United Airlines parent UAL Corp, which filed the industry's largest bankruptcy in December, said its second-quarter loss almost doubled to US$623 million because of reorganization costs from rejecting some aircraft.
The net loss widened from US$341 million in the same period of last year and was US$6.26 a share, up from US$6.08 a year ago when fewer shares were outstanding, Chicago-based UAL said in a statement.
Sales fell 18 percent to US$3.11 billion from US$3.79 billion.
UAL, the world's second-largest airline, had reorganization expenses of US$397 million, with about two-thirds of that for claims related to scrapping planes it no longer needs as demand falls.
While operating costs fell 17 percent mainly because of labor concessions, UAL was unable to match lower sales and fares that persisted with the Iraq war and a deadly illness in Asia.
"They're still losing a lot of money and they have several significant hurdles to clear before they can emerge from bankruptcy," said Standard & Poor's analyst Philip Baggaley.
"They are making good progress on improving their cost structure," he said.
UAL's results were the worst among the five biggest US airlines, three of which posted net income with help from US government payments for some security costs.
The net loss at American Airlines parent AMR Corp, the world's largest airline company, was US$75 million, or US$0.47 a share.
Chief executive Glenn Tilton said in the statement that the quarter "began as a severe challenge for United and the industry as a whole, but we saw a particularly positive trend as we moved through the period."
Revenue per passenger for each mile flown rose 4 percent in June from the year-ago month and labor costs fell during the quarter as the company negotiated wage reductions, he said.

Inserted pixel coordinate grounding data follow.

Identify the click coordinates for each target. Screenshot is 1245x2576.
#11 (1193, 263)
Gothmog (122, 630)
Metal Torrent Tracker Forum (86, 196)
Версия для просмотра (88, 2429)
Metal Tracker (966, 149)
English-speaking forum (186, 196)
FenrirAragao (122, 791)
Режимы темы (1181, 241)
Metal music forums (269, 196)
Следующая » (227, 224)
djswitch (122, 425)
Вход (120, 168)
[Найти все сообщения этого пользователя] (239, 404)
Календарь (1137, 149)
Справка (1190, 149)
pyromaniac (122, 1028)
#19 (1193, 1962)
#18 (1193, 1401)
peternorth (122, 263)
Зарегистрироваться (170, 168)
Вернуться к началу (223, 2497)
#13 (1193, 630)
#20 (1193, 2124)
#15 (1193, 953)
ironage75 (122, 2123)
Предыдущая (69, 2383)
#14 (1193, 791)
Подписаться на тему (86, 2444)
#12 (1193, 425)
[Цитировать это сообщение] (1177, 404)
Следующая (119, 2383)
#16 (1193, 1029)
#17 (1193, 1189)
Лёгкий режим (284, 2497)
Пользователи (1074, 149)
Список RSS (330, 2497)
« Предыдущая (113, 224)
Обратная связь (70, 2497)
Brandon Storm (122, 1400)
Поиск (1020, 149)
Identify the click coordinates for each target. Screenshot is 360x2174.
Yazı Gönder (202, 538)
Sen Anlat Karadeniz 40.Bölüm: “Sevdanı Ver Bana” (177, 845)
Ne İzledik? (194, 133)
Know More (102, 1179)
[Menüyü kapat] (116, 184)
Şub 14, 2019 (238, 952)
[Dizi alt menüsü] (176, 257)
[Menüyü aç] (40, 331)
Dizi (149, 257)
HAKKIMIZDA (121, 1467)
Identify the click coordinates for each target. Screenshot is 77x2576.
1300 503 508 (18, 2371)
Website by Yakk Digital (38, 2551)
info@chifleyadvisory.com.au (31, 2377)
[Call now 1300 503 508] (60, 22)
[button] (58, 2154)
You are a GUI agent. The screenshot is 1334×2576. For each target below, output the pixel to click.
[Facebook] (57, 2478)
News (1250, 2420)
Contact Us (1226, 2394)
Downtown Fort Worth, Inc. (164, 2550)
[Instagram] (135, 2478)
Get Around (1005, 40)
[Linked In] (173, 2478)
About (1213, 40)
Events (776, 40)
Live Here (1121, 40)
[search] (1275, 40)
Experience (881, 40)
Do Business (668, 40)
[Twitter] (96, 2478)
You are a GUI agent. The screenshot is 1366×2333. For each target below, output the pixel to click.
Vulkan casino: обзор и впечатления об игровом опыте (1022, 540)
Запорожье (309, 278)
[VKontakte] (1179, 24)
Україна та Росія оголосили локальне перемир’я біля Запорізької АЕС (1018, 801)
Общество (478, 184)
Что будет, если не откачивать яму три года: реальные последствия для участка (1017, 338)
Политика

UAL has said it may exit bankruptcy as early as this year's final quarter.
Baggaley said he doesn't expect that to happen until early next year because UAL still must conclude "numerous difficult creditor negotiations," stay in compliance with terms of its bankruptcy loans, get a federal loan guarantee to help raise capital, and meet "substantial upcoming pension funding requirements."
United so far has rejected 12 planes and sold one, a Boeing Co 747, spokesman Jeff Green said. The company ultimately expects to save money by operating fewer aircraft.